▶ **TRECHO DO TEXTO**

Já entre os que estão na classe média a algum tempo, ou se preparando para escalar os paredões do alpinismo social, o reacionarismo está na questão de se aferrar em privilégios históricos que constituem o ideal de vida. Desmontar a estrutura de regalias e benefícios que estão arraigados na sociedade pelo menos desde Cabral, agora que eles estão "chegando lá", seria uma injustiça desmedida. Eles também querem desfrutar da boquinha. É o que Veblen chamou de emulação pecuniária: indivíduos se comparam uns aos outros de forma a determinar quem é o melhor, ou quem é o vencedor, a disputa de egos e poder na arena econômica.

▶ **LINHAS GUARDADAS**
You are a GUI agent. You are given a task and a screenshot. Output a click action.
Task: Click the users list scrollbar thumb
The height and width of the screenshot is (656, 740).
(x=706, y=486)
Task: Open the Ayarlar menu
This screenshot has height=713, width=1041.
--
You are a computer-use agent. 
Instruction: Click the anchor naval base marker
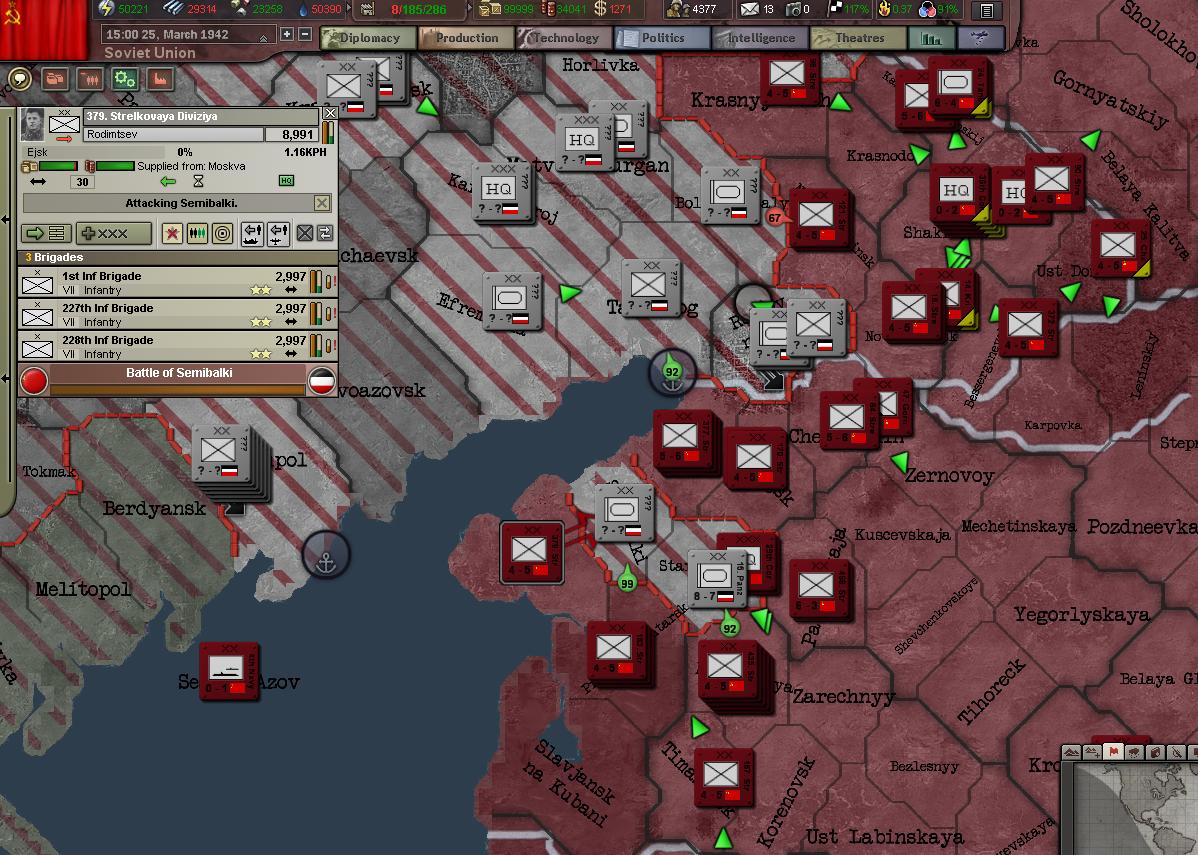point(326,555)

▶ **O QUE FAZER**
Diga se cada frase abaixo combina com o trecho sobre a classe média. Responda sim ou não e copie as palavras do trecho que decidem.
1. Veblen deu o nome de emulação pecuniária a esse comportamento.
2. As regalias estão na sociedade pelo menos desde a Independência.
3. Na emulação pecuniária, as pessoas se comparam para ver quem é o melhor.

▶ **RESPOSTA COMPLETA**
1. Sim: "É o que Veblen chamou de emulação pecuniária".
2. Não: "pelo menos desde Cabral".
3. Sim: "indivíduos se comparam uns aos outros de forma a determinar quem é o melhor".